Exercise requirements ▸ Would you please transcribe the data in full and exactly, excluding images?

(Data provided)

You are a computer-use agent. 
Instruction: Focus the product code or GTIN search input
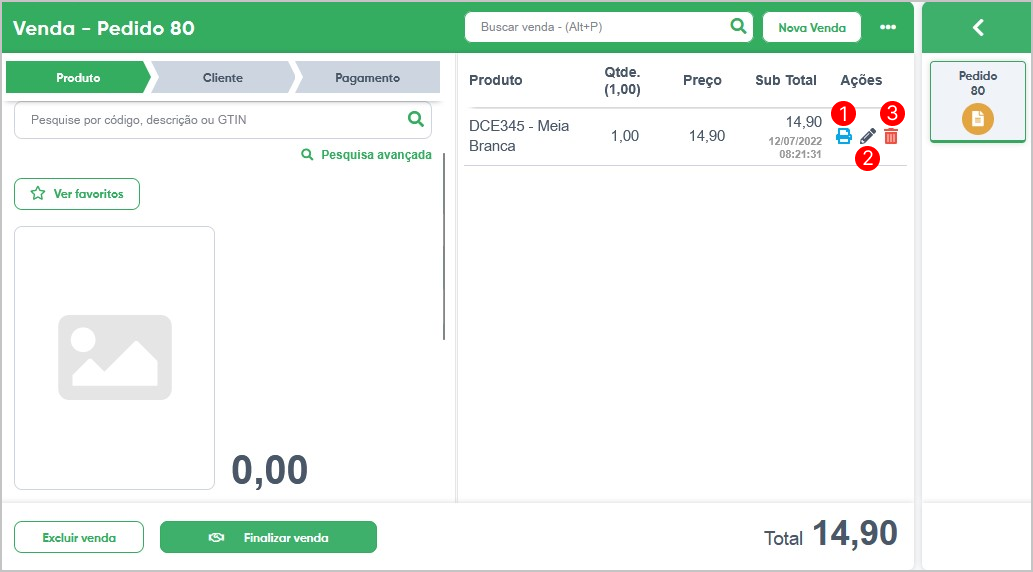point(211,120)
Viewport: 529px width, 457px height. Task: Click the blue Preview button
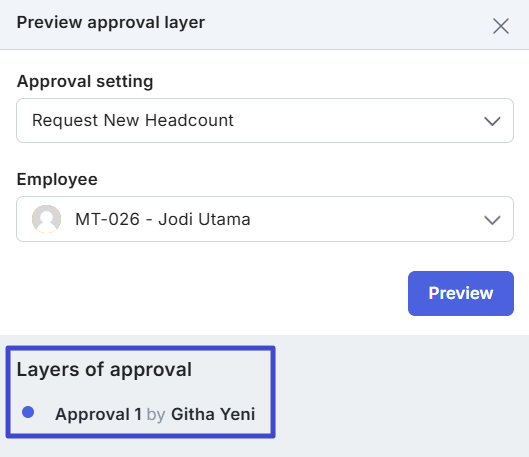point(461,293)
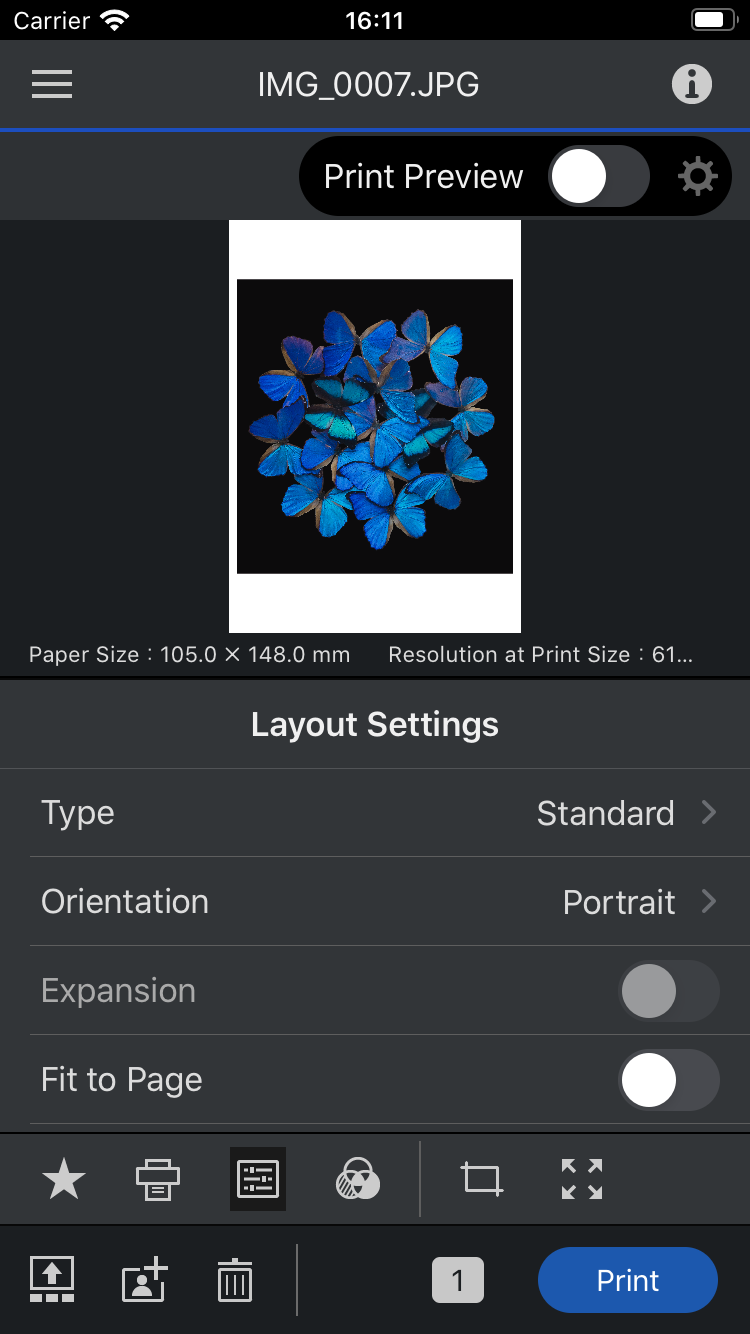The height and width of the screenshot is (1334, 750).
Task: Tap the import image icon
Action: (x=52, y=1280)
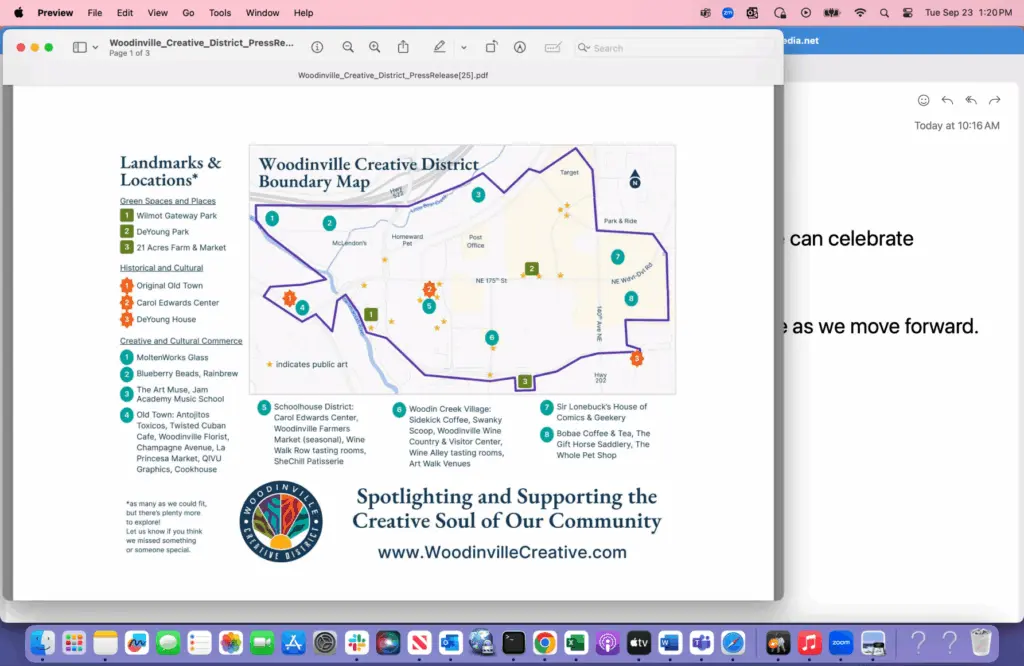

(End Data provided)

Expected answer ▸
You are a computer-use agent. 
Instruction: Focus the product code or GTIN search input
point(211,120)
Viewport: 529px width, 457px height. Task: Click the blue Preview button
point(461,293)
The height and width of the screenshot is (1334, 750).
Task: Tap the import image icon
Action: (x=52, y=1280)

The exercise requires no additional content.